Among the 41 models reporting the type of clinical efficacy data used, 39 models used both PFS and OS data [20,21,22, 25,26,27,28,29,30,31,32,33,34,35,36,37, 39,40,41, 43,44,45,46,47,48, 51, 54, 56,57,58,59,60,61,62, 64,65,66,67,68], while one model each reported using OS [55] or PFS data [38] only. Time to discontinuation was incorporated in 19 models [22, 25, 28, 31, 32, 39, 41, 44, 46,47,48, 51, 57, 60,61,62, 64,65,66]. Response status was used as a secondary clinical outcome in ten models, of which the objective response rate was used in nine of them [22, 30, 34,35,36, 40, 46, 60, 64], whereas various response outcomes were used in one model [33].

As OS and PFS data from clinical trials are not typically reported over a lifetime, these endpoints required long-term extrapolation when the time horizon of the economic model was longer than the trial follow-up period. Given that prolonging survival constitutes one of the primary objectives for treatments targeting patients with RRMM, precise estimations of survival advantages hold significant importance. Typically, the identified models determined their fitness of parametric distributions to the observed PFS and OS data from trials and the long-term extrapolations based on various factors, including goodness-of-fit statistics (such as Akaike or Bayesian information criterion), visual assessment of goodness of fit to the observed Kaplan–Meier data, and clinical plausibility of the long-term extrapolations [22, 28, 30, 32, 34, 35, 41, 43, 44, 46, 54, 56, 57, 60, 61, 68]. While it was stated in some models that no long-term data were available to assess the clinical plausibility of long-term extrapolations [34, 35, 60], for some models, decisions were validated with clinical experts [22, 32, 38, 41, 44, 47, 61] to assess the clinical plausibility or evaluate against different trials or real-world evidence [31, 43, 44, 61, 62, 64]. For example, real-world data from registry and observational data were used to derive the probability of survival beyond the trial follow-up [31, 44, 62, 64], or were leveraged to validate generalizability of the trial data [61]. Different trials with the same treatments were utilized to adjust the efficacy of the treatment (i.e., compared PFS and OS outcomes across trials using matching-adjusted indirect comparison methodology before fitting on the matched data) [43].

3.3.6 Subsequent Therapies

Considerations around subsequent therapies were specifically mentioned in 28 models [20, 22, 27, 28, 30,31,32,33,34,35,36,37, 39,40,41,42, 44, 45, 47, 56, 57, 59,60,61,62, 66,67,68]. However, limited information was available in terms of how this was incorporated in the models. Subsequent treatments were mostly modeled for patients entering the progressive disease state (n = 13) [22, 28, 32, 34,35,36, 44, 47, 56, 57, 60, 62, 67], while two models assumed subsequent therapies only for patients who discontinued their initial treatments irrespective of disease progression [30, 40]. Given the wide range of treatment regimens and combinations available for patients with RRMM [7, 10,11,12], the most common approach to considering subsequent treatment lines was to use a weighted basket of treatments (n = 15) [22, 30, 33, 34, 36, 37, 40,41,42, 57, 59, 60, 66,67,68], while three models reported the specific treatments modelled [39, 44, 47]. The remaining ten models mentioning subsequent treatments did not provide further clarity on how this information was captured [20, 27, 28, 31, 32, 35, 45, 56, 61, 62].

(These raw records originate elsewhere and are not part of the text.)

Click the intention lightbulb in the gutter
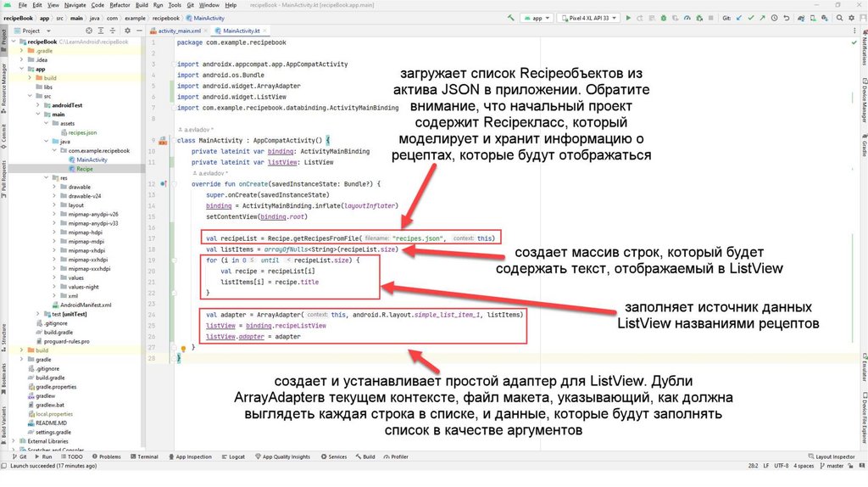The image size is (868, 487). pos(183,349)
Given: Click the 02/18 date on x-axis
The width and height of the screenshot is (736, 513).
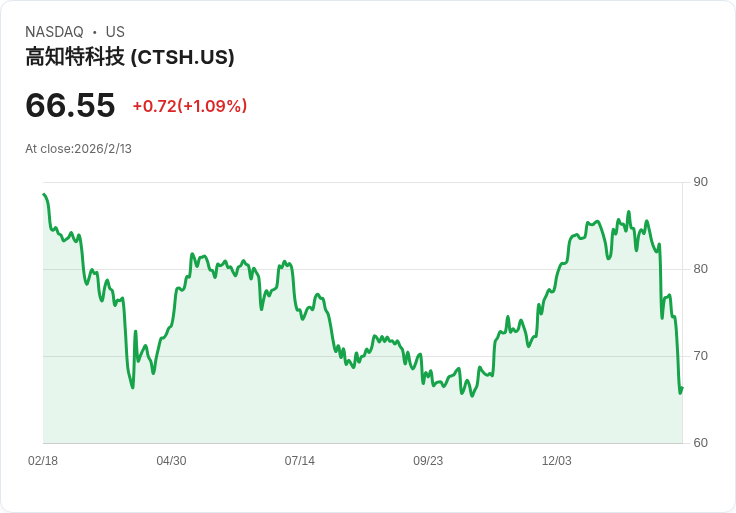Looking at the screenshot, I should coord(43,461).
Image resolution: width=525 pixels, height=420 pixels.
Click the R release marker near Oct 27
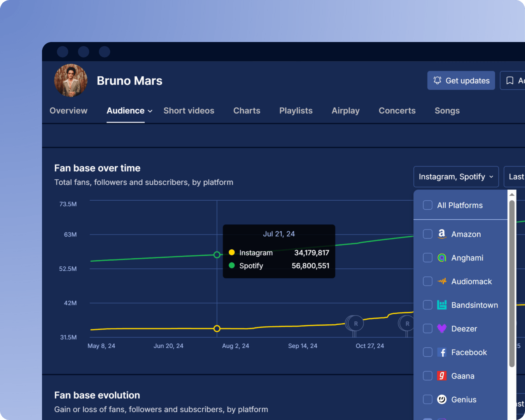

Approaches used to consider the efficacy of subsequent treatments were briefly mentioned in some HTA submissions, such as the two-stage methodology with re-censoring [62, 66] or the inverse probability of censoring weights methodology [22] to adjust OS data and to align the included subsequent therapies with routine clinical practice in the country of interest. Jakubowiak et al. stated that OS data from the ASPIRE trial was used to incorporate efficacy data from subsequent therapy implicitly, however, the authors did not report the method used [31]. Costs related to subsequent treatments were either applied per cycle (n = 11) [20, 22, 28, 30,31,32, 37, 44, 57, 59, 68] or as one-off cost (n = 5) [40, 41, 56, 60, 62]. The most common approach to considering costs related to subsequent treatment lines was to use a basket of treatments with a distribution of subsequent treatments according to market share and treatment patterns (n = 15) [22, 30, 33, 34, 36, 37, 40,41,42, 57, 59, 60, 66,67,68]. The relevant inputs such as doses, proportion of patients receiving these treatments, treatment duration, or market share/prescribing distribution were obtained from the same clinical trials that provided clinical inputs or observational studies in 18 models [22, 28, 30, 31, 34, 36, 37, 39,40,41, 44, 45, 47, 60,61,62, 66, 67] and clinical experts in four models [20, 32, 35, 57]; a combination of both sources was used in one model [56] and the manufacturer’s unpublished data (i.e., subsequent treatment distributions derived from market share data) was used in another model [68].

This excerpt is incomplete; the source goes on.